Six Nigerian Commercial Banks Increased Their Investment on IT Amid Surge in Electronic Transactions
According to reports, six (6) commercial banks in Nigeria ramped up their investment in information and technology (IT) by 44.66 percent, totaling N205.34 billion. This surge in spending corresponds with the increasing number of customers engaging in electronic transactions.
Financial statements from these banks also indicate a significant uptick in income from electronic transactions, rising by 43.73 percent to N331.61 billion. These figures underscore the notable evolution occurring in Nigeria’s payment landscape.
Check Out The Banks Below And The Amount Spent on IT;
Access Holdings Plc spent the most on IT last year, investing the sum of N78.05 billion.
Guaranty Trust Holding Company (GTCO), the owner of GTBank, increased its IT expenses to N50.24 billion, while Zenith Bank spent N33.59 billion.
The United Bank for Africa Plc (UBA) spent N23.19 billion; Stanbic IBTC Holdings Plc, N19.34 billion; and Wema Bank did N1.42 billion.
UBA reported the most electronic banking income of N125.58 billion. Access earned N101.62 billion from electronic transactions; Zenith, N51.82 billion; GTCO, N40.83 billion; Wema, N7.35 billion; and Stanbic, N4.42 billion.
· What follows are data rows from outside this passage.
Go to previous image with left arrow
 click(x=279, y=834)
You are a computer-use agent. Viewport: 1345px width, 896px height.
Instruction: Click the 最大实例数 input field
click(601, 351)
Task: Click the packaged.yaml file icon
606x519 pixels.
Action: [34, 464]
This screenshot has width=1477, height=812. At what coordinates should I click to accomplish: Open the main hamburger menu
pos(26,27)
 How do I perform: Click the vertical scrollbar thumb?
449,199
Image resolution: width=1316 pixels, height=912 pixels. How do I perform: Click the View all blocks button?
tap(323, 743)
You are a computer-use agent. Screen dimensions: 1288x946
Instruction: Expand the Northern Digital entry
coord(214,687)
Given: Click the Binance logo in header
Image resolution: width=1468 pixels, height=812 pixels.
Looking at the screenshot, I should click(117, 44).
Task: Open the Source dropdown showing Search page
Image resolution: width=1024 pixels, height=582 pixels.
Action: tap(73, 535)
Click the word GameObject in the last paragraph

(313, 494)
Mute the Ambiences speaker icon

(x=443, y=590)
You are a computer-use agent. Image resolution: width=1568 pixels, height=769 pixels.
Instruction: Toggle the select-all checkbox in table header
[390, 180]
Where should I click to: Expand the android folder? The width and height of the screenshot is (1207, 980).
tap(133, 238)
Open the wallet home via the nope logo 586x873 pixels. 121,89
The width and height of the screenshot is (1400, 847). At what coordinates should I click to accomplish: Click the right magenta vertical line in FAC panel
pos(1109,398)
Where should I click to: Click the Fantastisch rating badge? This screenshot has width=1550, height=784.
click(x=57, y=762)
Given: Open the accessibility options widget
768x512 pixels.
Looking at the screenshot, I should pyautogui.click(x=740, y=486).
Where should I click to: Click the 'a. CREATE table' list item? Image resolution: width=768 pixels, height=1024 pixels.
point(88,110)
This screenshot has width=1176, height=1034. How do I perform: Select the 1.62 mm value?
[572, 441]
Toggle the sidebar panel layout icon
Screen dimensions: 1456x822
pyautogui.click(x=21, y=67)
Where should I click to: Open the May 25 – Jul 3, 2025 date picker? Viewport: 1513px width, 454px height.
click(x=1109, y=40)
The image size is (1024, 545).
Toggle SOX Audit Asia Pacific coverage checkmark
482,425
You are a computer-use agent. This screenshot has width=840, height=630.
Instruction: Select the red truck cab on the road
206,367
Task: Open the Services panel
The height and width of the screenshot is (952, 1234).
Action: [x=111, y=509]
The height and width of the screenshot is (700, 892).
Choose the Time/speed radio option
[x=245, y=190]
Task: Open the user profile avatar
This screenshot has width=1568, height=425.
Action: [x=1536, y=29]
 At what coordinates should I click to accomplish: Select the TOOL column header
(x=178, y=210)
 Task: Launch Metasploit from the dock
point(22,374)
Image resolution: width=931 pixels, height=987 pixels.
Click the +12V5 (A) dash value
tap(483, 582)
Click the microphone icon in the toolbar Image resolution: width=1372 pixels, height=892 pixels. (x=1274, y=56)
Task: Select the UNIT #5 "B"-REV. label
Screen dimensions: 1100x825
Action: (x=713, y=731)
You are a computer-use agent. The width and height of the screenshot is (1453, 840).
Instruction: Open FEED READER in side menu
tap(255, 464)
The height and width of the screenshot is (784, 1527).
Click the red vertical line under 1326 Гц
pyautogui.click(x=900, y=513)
It is interesting to note that electronic payments have experienced a notable surge in Nigeria in recent years. The Nigeria Inter-Bank Settlement System (NIBSS) reported a substantial year-on-year growth of 54.55 percent, with electronic payments reaching N611.06 trillion in 2023, up from N395.38 trillion in 2022. Also, instant payment channels witnessed a remarkable usage volume of 9.67 billion transactions.
The drive towards cashless transactions in Nigeria has been influenced in part by the Central Bank of Nigeria’s (CBN) implementation of a naira redesign policy and withdrawal limits in December 2022.
With the country striving for a cashless future, the CBN’s ‘Payments Vision 2025’ outlines a trajectory where cash usage should diminish significantly by the target year. This shift anticipates a majority of online transactions being handled by both traditional banks and fintech companies.